Topic: Military Theory
Cohesion
Ride of the Second Horseman, Robert L. O'Connell, 1995
Groundbreaking research conducted after World War II into the factors influencing cohesion during combat showed clearly that it was founded upon bonding among small groups. Soldiers consistently indicated that their primary motive in assuming risks during battle was a deeply felt desire to support and protect their "buddies." Meanwhile, the anthropologically well documented tendency of human males to join together in small groups, along with its reflection in the primary units of so many armies (even those with very large and homogeneous tactical groupings), points to an innate behavioral foundation, with the logical origin being the hunting of big game by our prehistoric ancestors. For along with weapons use and speech, the kind of teamwork and unity engendered by such banding-plainly a feature of other pack animals-would have provided us with a significant competitive advantage. It makes sense that this capacity would have been selected for and passed forward, making it available for exploitation in later dangerous pursuits such as warfare. In both hunting bands and the small units of ancient armies, this cohesiveness would have been further reinforced by the likelihood of kinship ties and the limited though still powerful force of genetic altruism known technically as inclusive fitness.

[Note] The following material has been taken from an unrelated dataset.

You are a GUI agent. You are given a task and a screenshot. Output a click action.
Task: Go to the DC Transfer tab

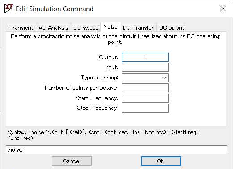point(138,28)
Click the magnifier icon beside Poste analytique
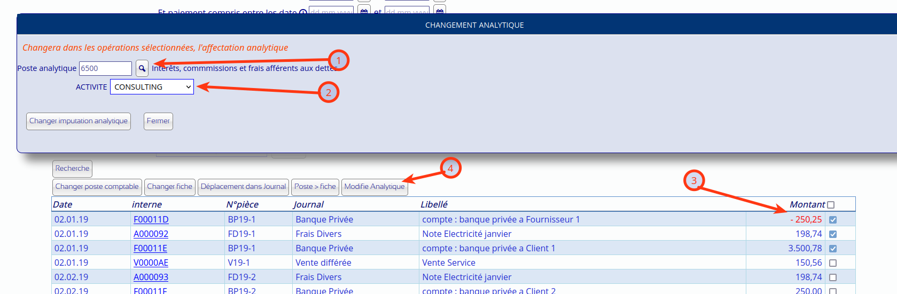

But if this affinity within small military units can be analogized to the "strong force" operating at the subatomic level to bind nuclei, then the assembly of army-sized groupings still demanded an alternate source of attractive energy, equivalent to electromagnetism at the molecular level, to knit pods of combatants together at successively higher tiers. This force was the cultural medium known broadly as regimentation, but it operated through several instrumentalities of execution anc reinforcement. For however much innate behavioral repertoires might be manipulated, armies were still highly unnatural social entities and ones whose functioning inevitably subjected them to unusually powerful entropic forces. Therefore military cohesion always implied a healthy measure of coercion, but not exclusively so.
How this works on an individual level is most apparent during the initial transformation of a raw recruit into something approaching a fighting man, a basic training process encompassing not only the stimulation of latent propensities but also the teaching of new skills and the calculated repression of certain unwanted inhibitions. It seems likely that the widespread practice of such activities is nearly as old as organized conflict itself, and if the precepts reflected in the writings of the Roman Flavius Vegetius Renatus and the so-called Seven Military Classics of ancient China are any guide, military training was always based on a fundamentally shrewd and pragmatic understanding of our motives and limitations in war. At a higher level, attempts at organizational and institutional manipulation are clearly less consistent and more contingent on economic and social variables, including those of personal whim, but they remain based on a fairly uniform view of what might be useful in welding an individual to a military organization.